I have no evidence that the Tarot is helping to make the world a better place, but I do know that some readings offer insights that, if integrated and acted upon, can be transformational. And if we’re doing the work required to transform, others around us will also be changed. In my classes I give the example of a sharp-tongued father who, disturbed at seeing a Tarot card reflect back his own hostility, commits in that moment to cultivate patience and compassion for himself and his children. To the extent that he succeeds, his children start to feel less fear and resentment and enjoy a new sense of safety and self worth. They may come to feel less shamed by their mistakes, and more accepting of their friends’ flaws, too – and those friends, in turn, flourish in that acceptance. The less discordant energy clogging our pipes, the more our potential to be channels for love, vitality, and beauty. And so it ripples out.
I also believe that when we do the deep inner work of understanding the psychic programs we’re running — our motives, beliefs, emotional triggers, shadow – we are less likely to create drama and mischief for ourselves and others. But the Tarot is just a deck of cards unless we’re committed to using the insights we glean from it to consciously raise our vibration. When we do that, it’s a win-win for ourselves and for everybody with whom we come into contact.
* In your section on the Major Arcana, you write that the ultmate joining
of the Magician and the High Priestess is the central theme of the tarot,
that in each Trump we see how these forces combine in different ways to
offer us new opportunities for growth. Fascinating! How has this union
played out in the lives of your clients and in your own life?
I see the Magician as the yang principle of the conscious mind and external activity, and the High Priestess as the yin principle of psychic receptivity and containment. These are the two energies that Temperance is blending, although they’re represented in every Trump: The Hermit integrates the “feminine” interiority of the High Priestess and the “masculine” analytical powers of the Magician; Justice incorporates the “masculine” sword of divine laws with the “feminine” heart of divine compassion. As for your question on how this union has played out in the lives of my clients’ lives and mine, I don’t have an answer big enough! We’re all composites of yin and yang, light and dark, masculine and feminine, and these qualities get expressed in as many different ways as there are human beings. It’s when we try to deny or devalue either polarity that we fall into the suffering and illusion of The Devil.

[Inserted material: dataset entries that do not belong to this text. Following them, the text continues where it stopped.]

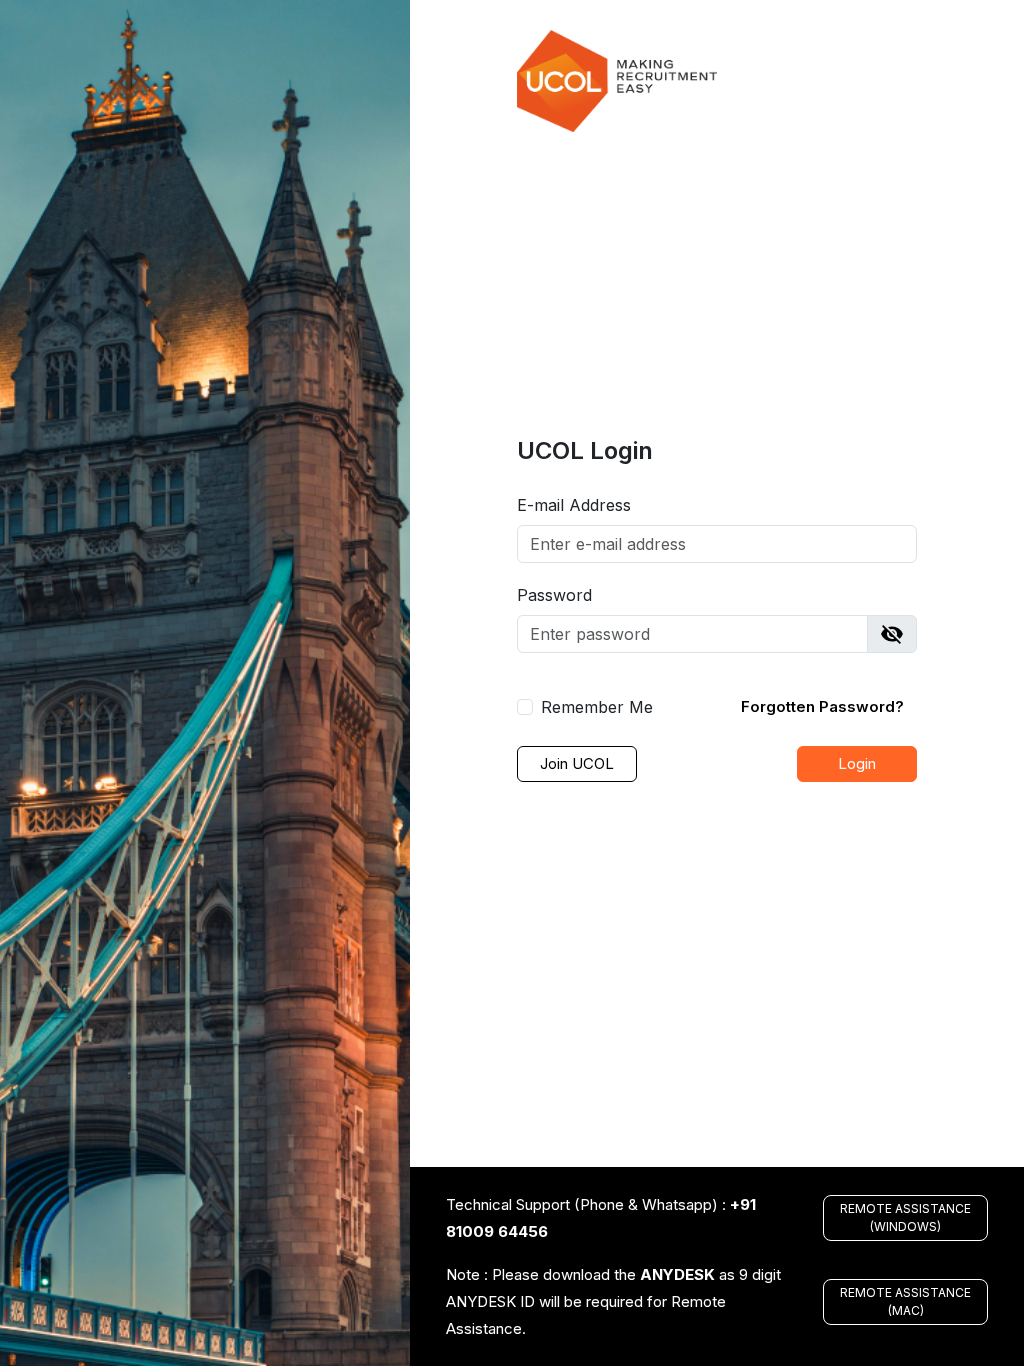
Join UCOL (577, 763)
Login (857, 763)
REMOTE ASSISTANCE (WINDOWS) (905, 1217)
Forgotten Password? (822, 706)
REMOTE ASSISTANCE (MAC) (905, 1301)
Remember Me (597, 707)
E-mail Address (574, 505)
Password (554, 595)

* Towards the end of Tarot for Life, we’re told that the message of the
cards is simply, “Notice.” Notice what?
Notice whatever piece of the energetic puzzle the card is asking us to understand. But in a larger sense, “notice” means to notice everything! Our behavior. Our thinking. Our judgments and assumptions. The particular lens through which we’re looking at life. Our effect on others. How we’re managing our energy right now, how we manage it when we’re with our boss or with our spouse or our clients. The Tarot offers us a tool to notice what we’re usually too busy to notice, and to see these things symbolically or energetically, and therefore more calmly and accurately.
* What new Paul Quinn projects are currently in the works?
Most immediately, I’m doing a talk at the Theosophical Society in Wheaton, Illinois on Saturday September 12th, and Tarot Talk blog radio with Raven and Georgiana on September 20th. I’m working on a second book, though I’m going to follow the example of The High Priestess and not talk about it, at least not at this early stage of development! Though I don’t post as often as I’d like, I write a blog at www.thespiritedlife.com which features articles on life learnings, intuition, and spiritual growth, with some Tarot content as well. I recently wrote a blog about a reading I gave via the mail for an inmate in a Federal penitentiary.